# Exercise objective:
Search the material for the word "menu" and copy every line in which it occurs.

Data extracts below:

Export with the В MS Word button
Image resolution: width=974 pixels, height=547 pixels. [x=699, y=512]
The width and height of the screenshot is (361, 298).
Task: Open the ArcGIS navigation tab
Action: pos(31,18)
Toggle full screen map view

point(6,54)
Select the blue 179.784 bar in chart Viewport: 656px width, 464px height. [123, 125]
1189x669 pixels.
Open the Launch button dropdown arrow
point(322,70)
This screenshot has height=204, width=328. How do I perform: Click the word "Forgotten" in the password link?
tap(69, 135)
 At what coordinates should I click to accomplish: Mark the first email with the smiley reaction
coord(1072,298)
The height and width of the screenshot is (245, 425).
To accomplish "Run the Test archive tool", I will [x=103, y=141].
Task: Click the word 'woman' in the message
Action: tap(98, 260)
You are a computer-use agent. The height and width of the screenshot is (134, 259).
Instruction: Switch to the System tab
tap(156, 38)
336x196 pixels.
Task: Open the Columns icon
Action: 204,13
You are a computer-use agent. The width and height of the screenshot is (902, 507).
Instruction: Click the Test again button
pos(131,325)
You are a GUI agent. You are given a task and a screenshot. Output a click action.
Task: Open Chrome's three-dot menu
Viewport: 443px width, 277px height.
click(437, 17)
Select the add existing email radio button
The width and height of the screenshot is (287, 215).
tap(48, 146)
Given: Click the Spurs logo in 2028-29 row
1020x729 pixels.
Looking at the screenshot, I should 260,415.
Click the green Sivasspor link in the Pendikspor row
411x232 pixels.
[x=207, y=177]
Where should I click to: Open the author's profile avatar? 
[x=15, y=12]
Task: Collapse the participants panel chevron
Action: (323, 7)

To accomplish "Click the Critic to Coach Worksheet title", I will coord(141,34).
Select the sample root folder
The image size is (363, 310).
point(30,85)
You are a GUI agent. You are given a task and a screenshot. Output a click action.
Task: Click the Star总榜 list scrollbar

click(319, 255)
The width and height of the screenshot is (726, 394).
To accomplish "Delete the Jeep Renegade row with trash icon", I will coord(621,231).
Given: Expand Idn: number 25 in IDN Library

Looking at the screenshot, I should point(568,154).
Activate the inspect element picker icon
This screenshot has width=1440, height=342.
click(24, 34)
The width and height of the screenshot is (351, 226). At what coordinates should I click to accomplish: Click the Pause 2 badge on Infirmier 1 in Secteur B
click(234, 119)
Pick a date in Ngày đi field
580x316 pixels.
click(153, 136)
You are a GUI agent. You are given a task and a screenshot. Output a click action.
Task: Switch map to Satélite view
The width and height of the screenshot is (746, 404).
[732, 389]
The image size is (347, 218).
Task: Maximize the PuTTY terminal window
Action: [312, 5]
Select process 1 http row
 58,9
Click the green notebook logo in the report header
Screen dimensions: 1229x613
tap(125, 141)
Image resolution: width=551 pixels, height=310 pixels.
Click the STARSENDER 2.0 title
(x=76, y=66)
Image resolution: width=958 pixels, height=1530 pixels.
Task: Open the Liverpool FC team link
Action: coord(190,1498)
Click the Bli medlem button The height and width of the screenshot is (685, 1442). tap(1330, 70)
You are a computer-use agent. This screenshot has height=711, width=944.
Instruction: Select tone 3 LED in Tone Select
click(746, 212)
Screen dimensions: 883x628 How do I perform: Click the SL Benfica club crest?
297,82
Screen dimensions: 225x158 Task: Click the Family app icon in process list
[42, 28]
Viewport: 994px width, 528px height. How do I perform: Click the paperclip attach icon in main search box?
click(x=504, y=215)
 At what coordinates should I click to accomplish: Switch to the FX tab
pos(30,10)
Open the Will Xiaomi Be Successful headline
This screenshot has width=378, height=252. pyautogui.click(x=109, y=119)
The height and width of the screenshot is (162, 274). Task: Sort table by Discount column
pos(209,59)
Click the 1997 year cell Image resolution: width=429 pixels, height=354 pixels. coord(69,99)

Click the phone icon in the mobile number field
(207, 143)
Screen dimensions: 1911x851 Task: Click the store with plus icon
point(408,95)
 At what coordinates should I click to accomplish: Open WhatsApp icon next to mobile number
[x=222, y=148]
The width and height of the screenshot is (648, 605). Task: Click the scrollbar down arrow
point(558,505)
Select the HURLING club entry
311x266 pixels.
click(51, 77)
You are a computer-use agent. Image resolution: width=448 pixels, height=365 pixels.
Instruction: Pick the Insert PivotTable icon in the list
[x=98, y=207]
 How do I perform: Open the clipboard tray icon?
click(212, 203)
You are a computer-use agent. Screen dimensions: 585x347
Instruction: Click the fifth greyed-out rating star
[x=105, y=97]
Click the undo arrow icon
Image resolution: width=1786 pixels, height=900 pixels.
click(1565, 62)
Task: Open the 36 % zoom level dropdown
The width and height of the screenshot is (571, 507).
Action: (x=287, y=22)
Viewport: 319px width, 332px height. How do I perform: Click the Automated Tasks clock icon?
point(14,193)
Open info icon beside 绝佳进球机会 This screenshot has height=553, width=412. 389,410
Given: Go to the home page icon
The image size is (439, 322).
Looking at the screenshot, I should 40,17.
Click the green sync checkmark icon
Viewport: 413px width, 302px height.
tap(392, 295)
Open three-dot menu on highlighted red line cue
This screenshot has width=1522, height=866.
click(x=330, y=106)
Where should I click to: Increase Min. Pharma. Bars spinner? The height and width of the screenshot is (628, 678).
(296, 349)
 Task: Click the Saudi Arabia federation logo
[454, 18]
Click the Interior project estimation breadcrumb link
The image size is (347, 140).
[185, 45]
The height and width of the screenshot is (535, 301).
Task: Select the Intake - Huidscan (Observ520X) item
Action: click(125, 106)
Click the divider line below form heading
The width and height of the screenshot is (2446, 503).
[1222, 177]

End of Data extracts.

# Answer below:
Task: Open Chrome's three-dot menu
Open three-dot menu on highlighted red line cue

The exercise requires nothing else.